[[ Entries provided open ]]

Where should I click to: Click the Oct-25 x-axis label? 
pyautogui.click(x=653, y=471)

[[ Entries provided closed ]]
[[ Entries provided open ]]

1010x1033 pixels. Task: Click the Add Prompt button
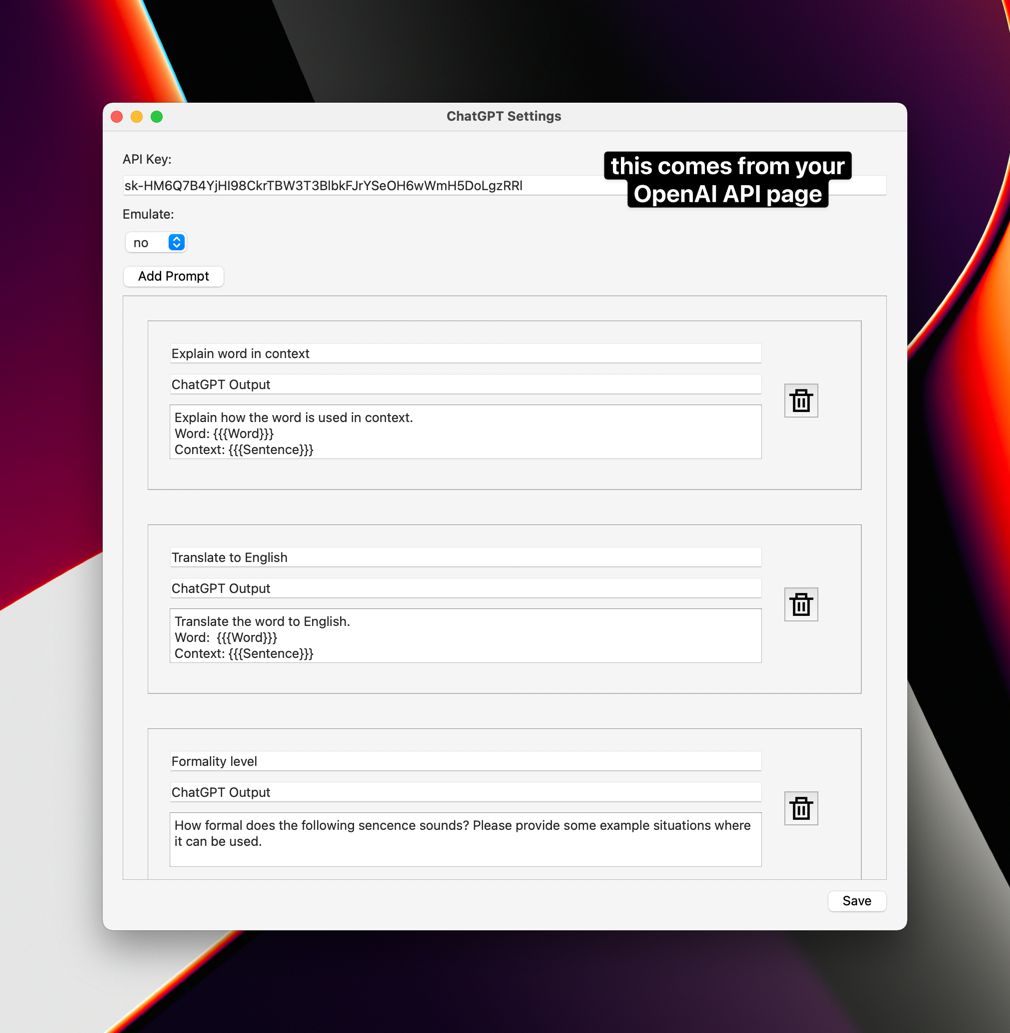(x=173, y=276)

[[ Entries provided closed ]]
[[ Entries provided open ]]

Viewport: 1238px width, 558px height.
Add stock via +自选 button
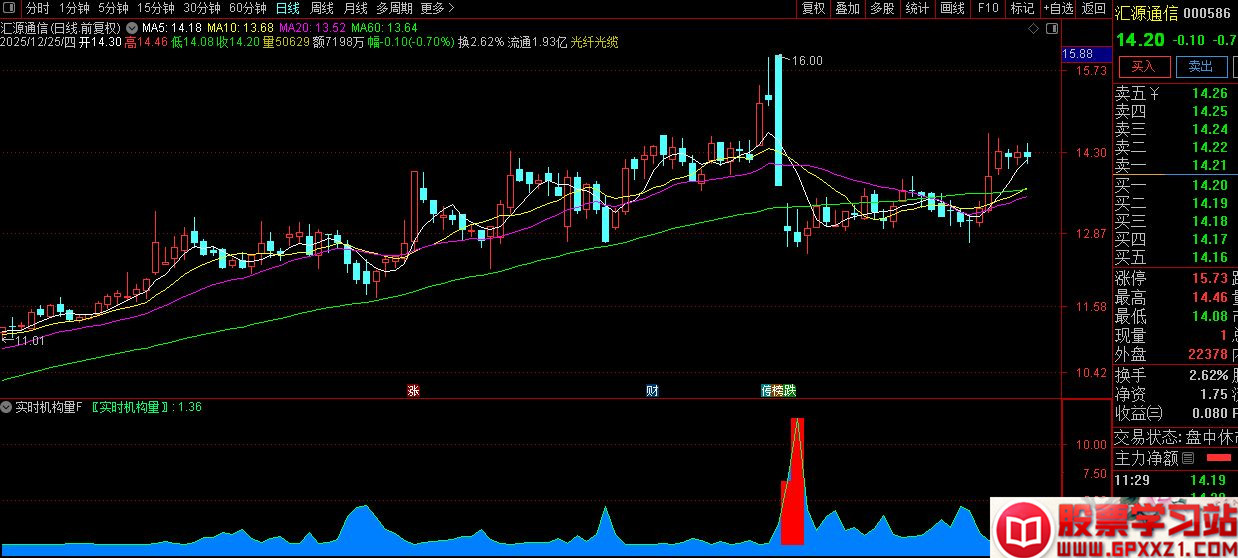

[[ Entries provided closed ]]

- [Brief]
Please return the lines above that run from the line containing "Viewport: 1238px width, 558px height." to the line containing "Add stock via +自选 button", inclusive, exactly and with no other lines.

- [Answer for the task]
Viewport: 1238px width, 558px height.
Add stock via +自选 button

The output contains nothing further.